@syzygy2600 – So…it’s better to end up putting innocent people to death (which has in fact happened and, as thousands have been let off death row after the revelation of DNA evidence, will continue to happen) than to risk the possibility that someone who was on LWOP instead of on Death Row might escape, regardless of whether the likelihood is so remote as to be zero?
Further, as @ragingloli hints at partially, note that the average stay on death row is several years.
@JilltheTooth – I understand what you’re saying, but please understand what you’re doing when you appeal to emotion with that post.
There is absolutely nothing that either having the DP or not would have done to affect the outcome of that scenario because Bundy was neither tried nor convicted.

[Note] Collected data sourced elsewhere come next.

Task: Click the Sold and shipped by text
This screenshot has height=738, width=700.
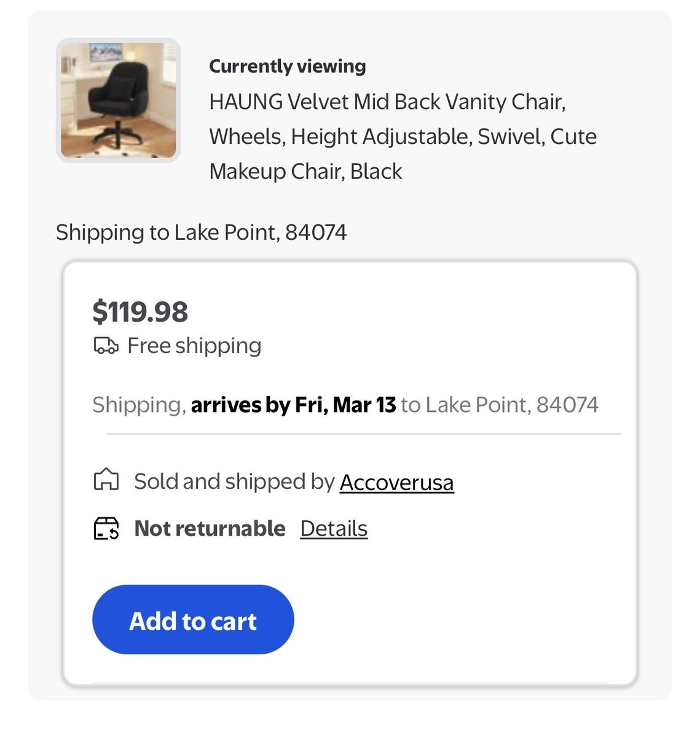Action: pyautogui.click(x=234, y=482)
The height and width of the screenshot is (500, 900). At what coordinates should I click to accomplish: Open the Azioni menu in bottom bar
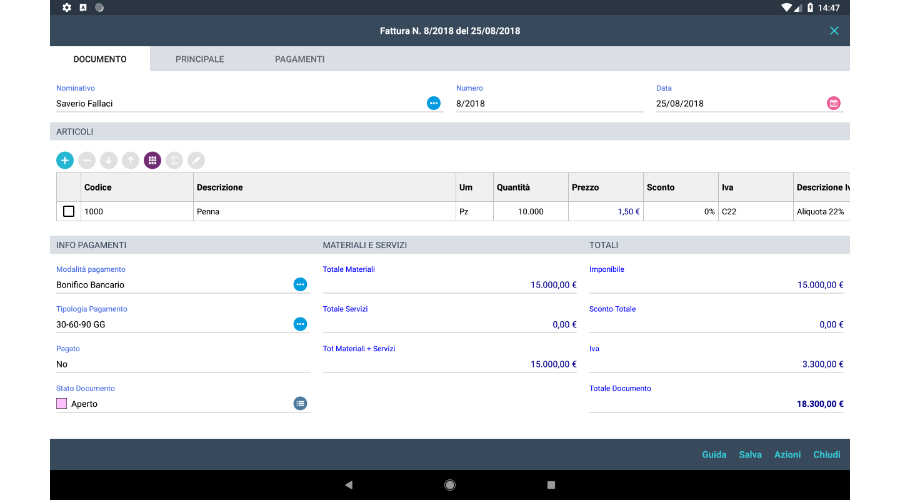click(787, 455)
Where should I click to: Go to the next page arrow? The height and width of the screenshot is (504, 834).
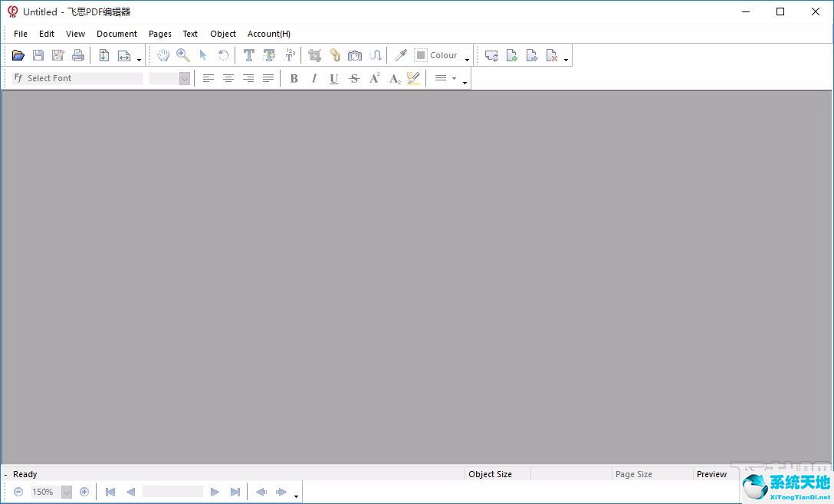(x=215, y=492)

Therefore, the DP couldn’t possibly change what happened.
Except in one way: it may in fact increase the urgency or desire of the defendant in custody to try to run if they think they might get death. It might scare them so much they take any opportunity they see to get away. I know, in fact, that if I was facing death – that’s when I would REALLY try to run prior to trial.
The problem with the example is that it’s an appeal to the emotion of the victim’s families and makes it seem callous to not want the death penalty. But it’s an emotional link that is false as the argument has nothing to do with that scenario.

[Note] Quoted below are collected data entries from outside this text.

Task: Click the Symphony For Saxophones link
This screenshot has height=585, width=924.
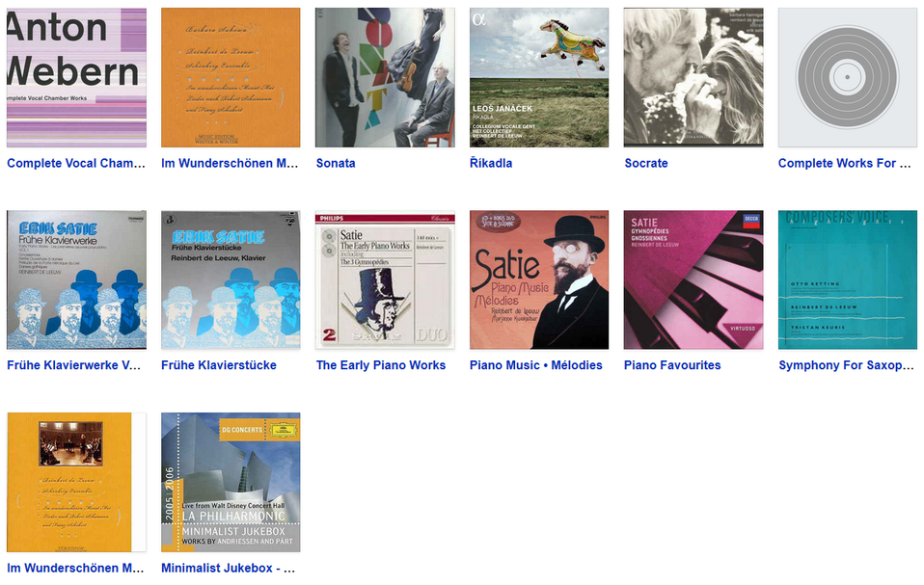Action: [x=846, y=365]
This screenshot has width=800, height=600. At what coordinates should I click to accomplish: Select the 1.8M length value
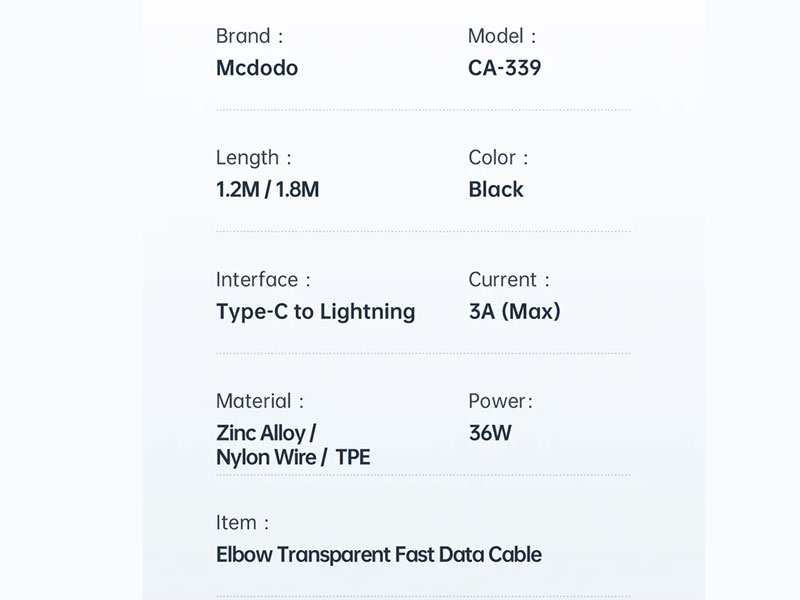297,189
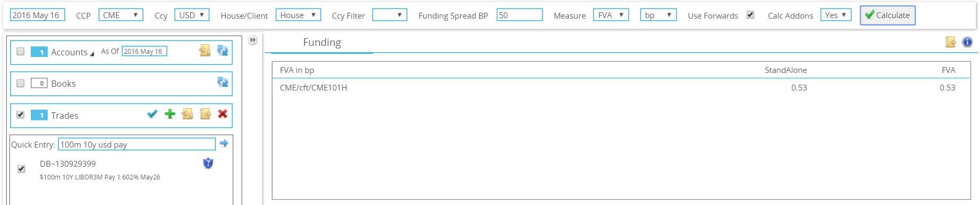The width and height of the screenshot is (980, 205).
Task: Open the Measure dropdown showing FVA
Action: [610, 15]
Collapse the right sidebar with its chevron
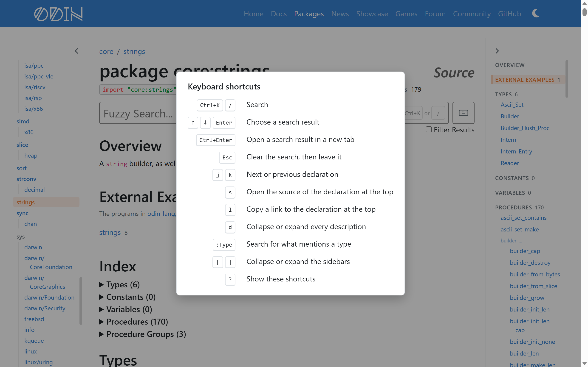Image resolution: width=588 pixels, height=367 pixels. click(x=497, y=51)
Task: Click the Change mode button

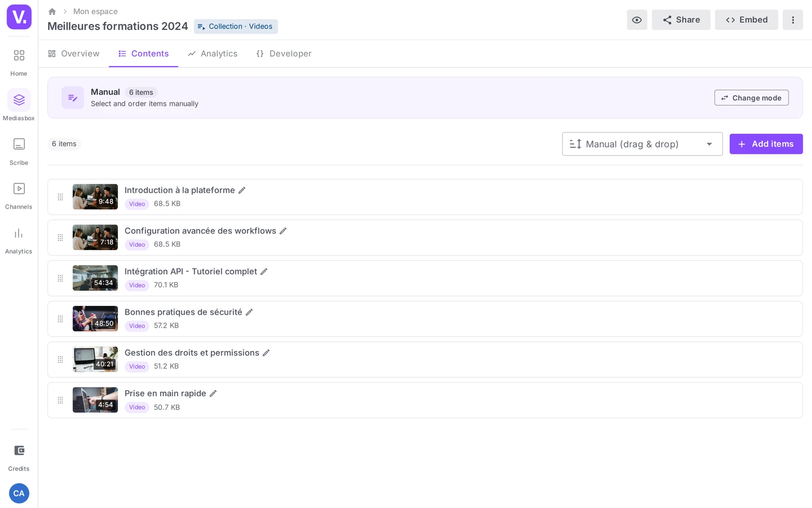Action: (752, 98)
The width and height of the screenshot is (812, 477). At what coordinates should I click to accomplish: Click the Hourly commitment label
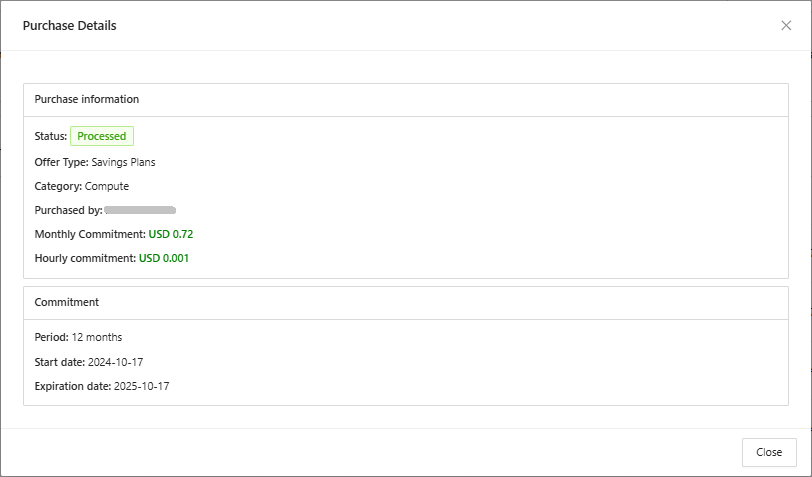[x=85, y=258]
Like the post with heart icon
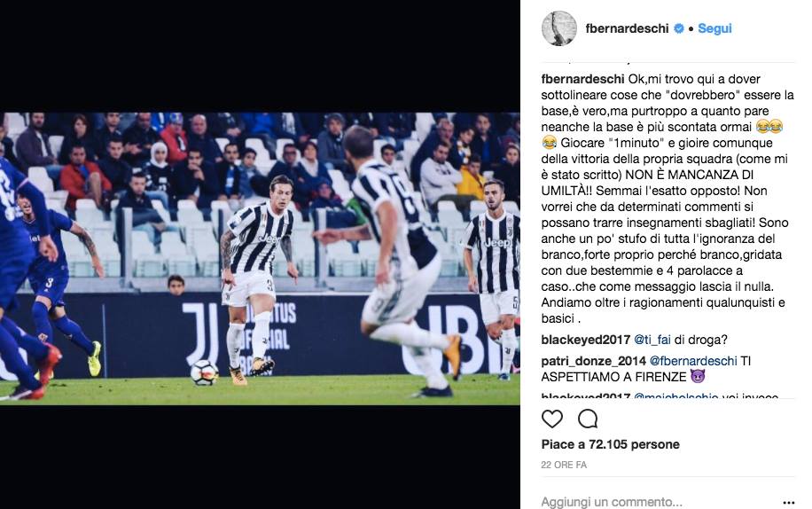 click(x=552, y=419)
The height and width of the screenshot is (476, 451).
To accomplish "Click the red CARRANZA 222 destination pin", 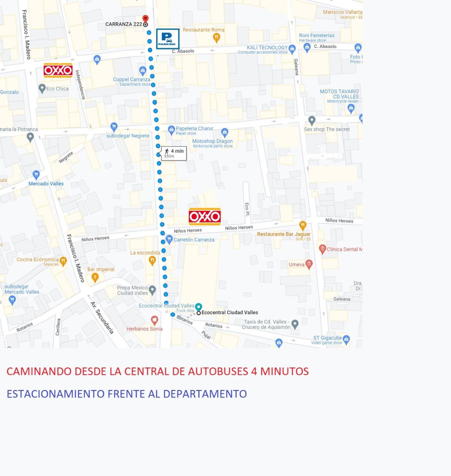I will (145, 19).
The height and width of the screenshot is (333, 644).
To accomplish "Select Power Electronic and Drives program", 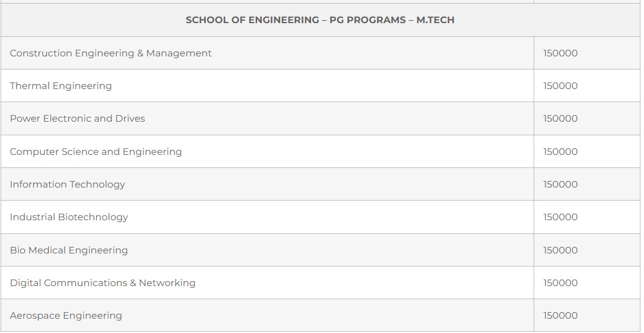I will tap(77, 119).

Briefly – think about the family of the man who is executed. What have they done to deserve being so victimized by the state?
From PeaceWorks Magazine
I am the daughter of a man who was executed. It was several years before I learned this truth and many more years before I was able to speak out about it.
My father’s parents raised me, and I spent weekends and holidays with my mother and stepfather. I knew that my father had died when I was a baby, and my grandmother told me that he died of an illness. I wasn’t very inquisitive about my father because I trusted that what my grandmother told me was the truth. She had a picture of my father and mother on their wedding day, and she always made a point of telling me that I was wanted and loved. Although we didn’t talk about my father, each year we made a trip to the graveyard and put flowers on his grave.

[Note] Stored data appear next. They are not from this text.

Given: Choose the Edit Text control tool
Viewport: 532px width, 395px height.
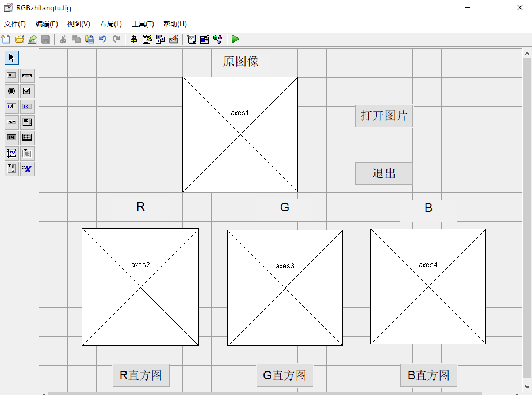Looking at the screenshot, I should pyautogui.click(x=11, y=106).
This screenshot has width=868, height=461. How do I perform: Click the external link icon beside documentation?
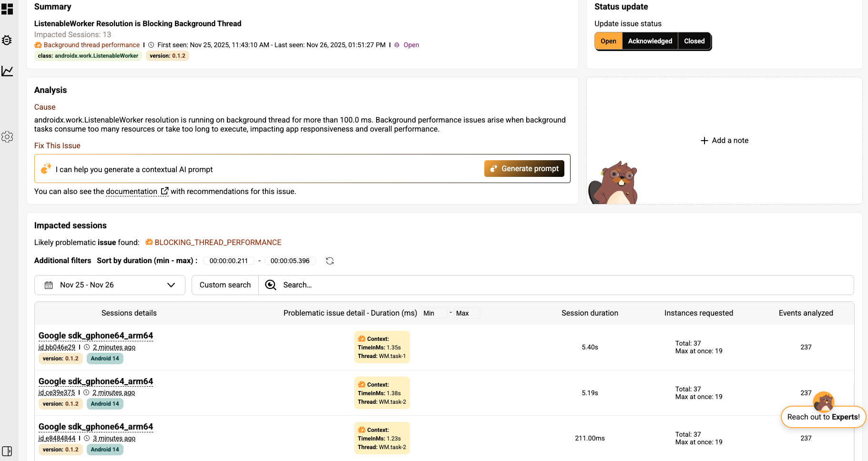[164, 191]
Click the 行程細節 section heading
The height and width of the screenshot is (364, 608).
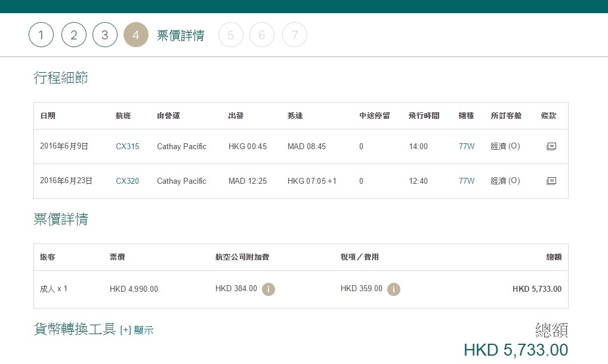coord(61,78)
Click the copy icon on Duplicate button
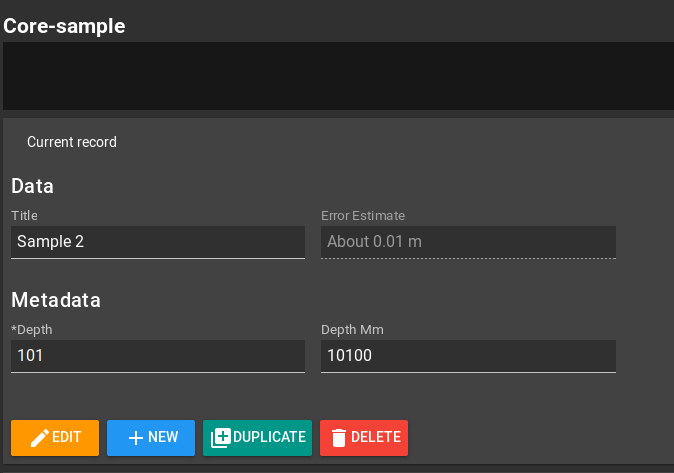The height and width of the screenshot is (473, 674). point(221,437)
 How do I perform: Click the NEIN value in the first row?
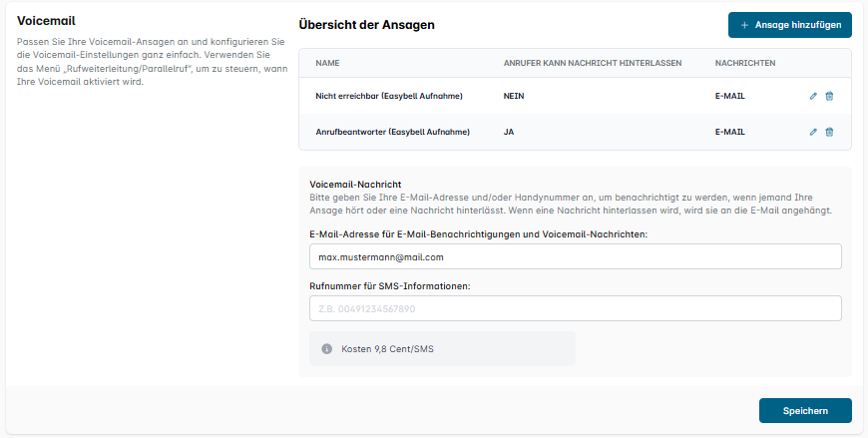coord(514,97)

One day when I was about 11, I was coming home from rollerskating with friends. The mother who was driving us, after asking me some routine questions about myself, asked, “Wasn’t your father executed?” There I was in the company of my girlfriends, hearing something shocking that I had never heard before. I was devastated, and when I got home I immediately said to my grandmother, “I can’t believe you lied to me!” My grandmother had never lied to me, so it had never occurred to me that she might be telling me something that was not the full truth.
But she said, “Yes, your father was executed. I knew that one of these days I was going to have to tell you, but this was not the day that I expected to have to do it.” She didn’t go into a lot of detail. All she said was that he had gotten into some trouble and that they were a very poor family and couldn’t get good legal counsel.
…
I think it’s important to realize that when the state kills, the people they kill have family members. Any time there’s a homicide, an entire family is affected, and that’s just as true when the state is the one who kills.
My mother told me that the night my father was executed, she and my grandmother had to go down to the Ohio State Penitentiary and wait to receive the body. Still, today, I have a hard time imagining that. How do you sit in a room somewhere and wait to receive the body of your son that somebody is deliberately putting to death? How do you live through that?
My grandmother was 46 when her first-born son was arrested; I was 46 when my first-born son was arrested. But my grandmother didn’t have a voice. She couldn’t say the kinds of things that I can say, and although I can try to imagine it, I can’t know all the things she felt. I hope that by sharing this story, I can help another mother who is dealing with such a loss be able to find her voice.